Overview

Hepatic Encephalopathy: Lactulose or Polyethylene Glycol (H.E.L.P.)

Status:
Withdrawn

Trial end date:
2014-02-01

Target enrollment:
0

Participant gender:
All

Summary

The purpose of this study is to evaluate whether the use of polyethylene glycol is superior and more safe in treating hepatic encephalopathy compared to lactulose and also to determine if treatment with polyethylene glycol will reduce the duration of hospital stay.

Phase:

N/A

Accepts Healthy Volunteers?

Details

Lead Sponsor:

New York Methodist Hospital
New York Presbyterian Brooklyn Methodist Hospital

Treatments:

Lactulose
Polyethylene glycol 3350

Criteria

Inclusion Criteria:

- Age 18 - 80

- Male and female of all races and ethnicities

- Cirrhosis of any cause

- Any grade of hepatic encephalopathy (1-4)
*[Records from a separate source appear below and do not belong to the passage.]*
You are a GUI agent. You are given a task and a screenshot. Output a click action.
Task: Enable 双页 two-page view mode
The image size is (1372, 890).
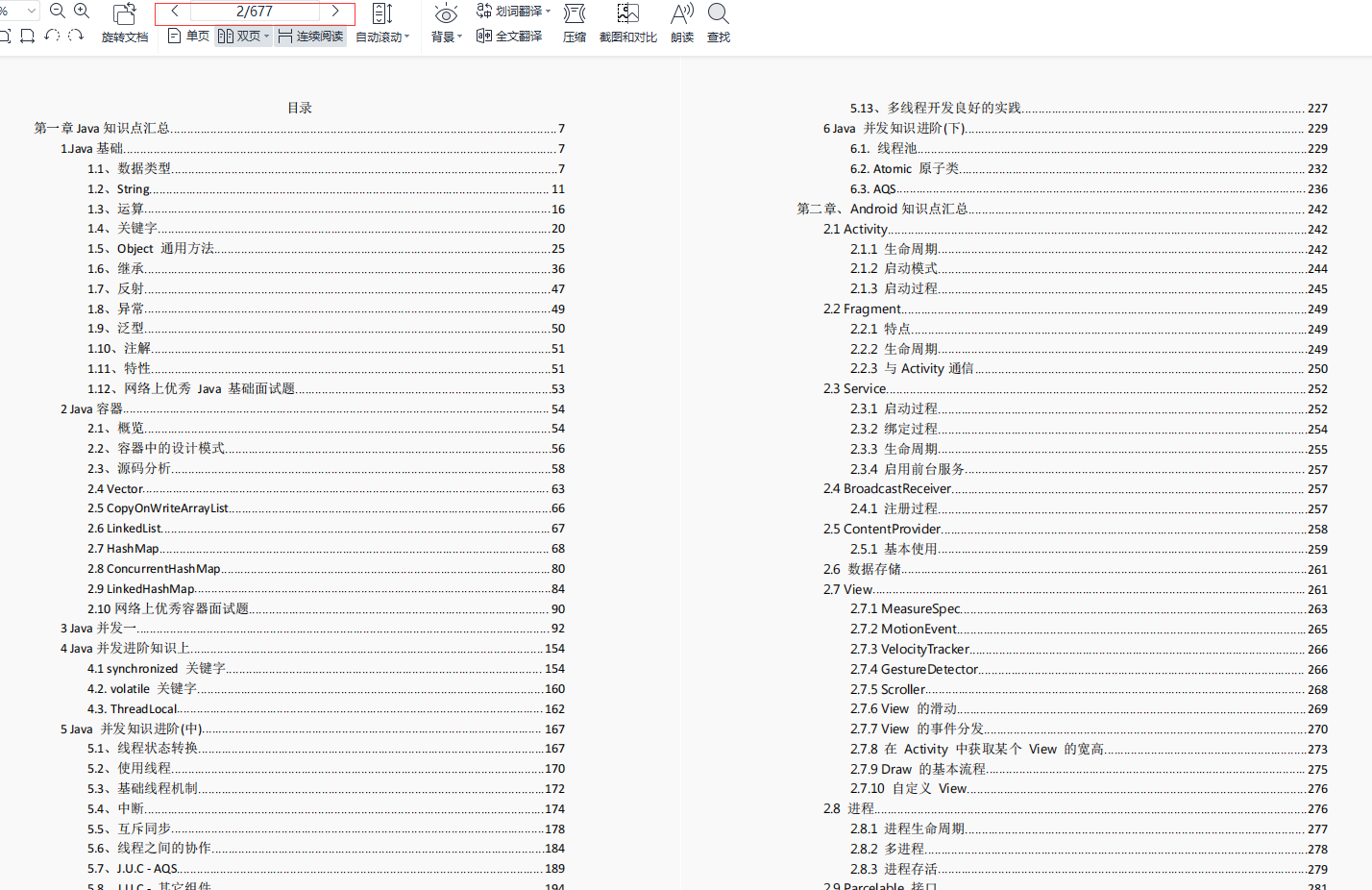point(242,37)
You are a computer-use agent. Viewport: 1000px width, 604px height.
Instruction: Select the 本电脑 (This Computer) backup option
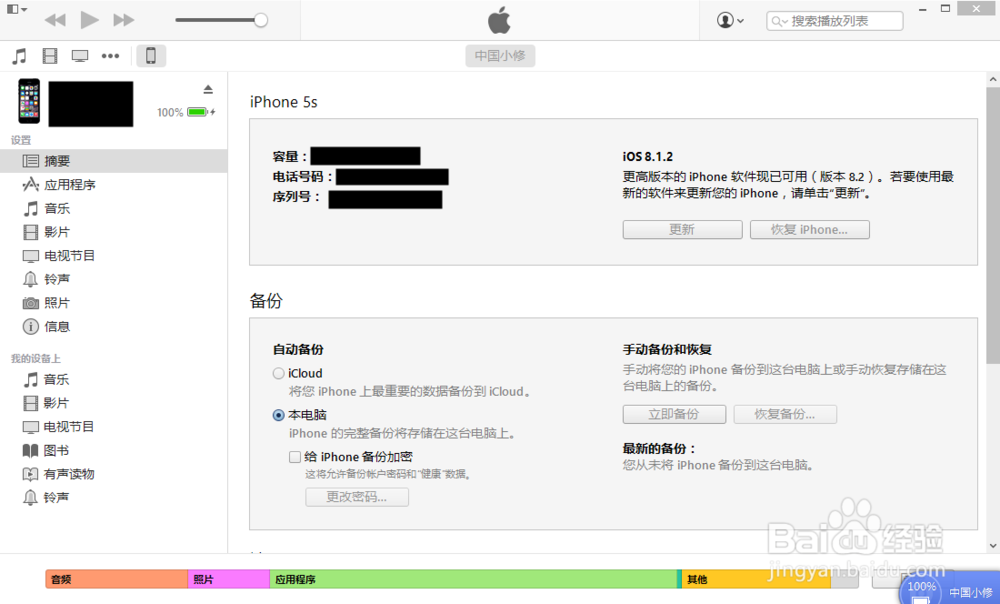(x=279, y=415)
- Representatives have to be willing to comply with all protocol procedures and to
understand, sign and date an informed consent document and authorize access to
protected health information on the subject's behalf

Exclusion Criteria:

- Acute liver failure

- Prisoners

- Structural brain lesions (as indicated by CT and confirmed by neurological exam)

- Other causes of altered mental status

- Previous use of rifaximin or neomycin within last 7 days

- Pregnancy

- Serum Na <125 MEq/liter

- Receiving more than 1 dose (30 cc) of lactulose prior to enrollment

- Uncontrolled infection with hemodynamic instability requiring vasopressors.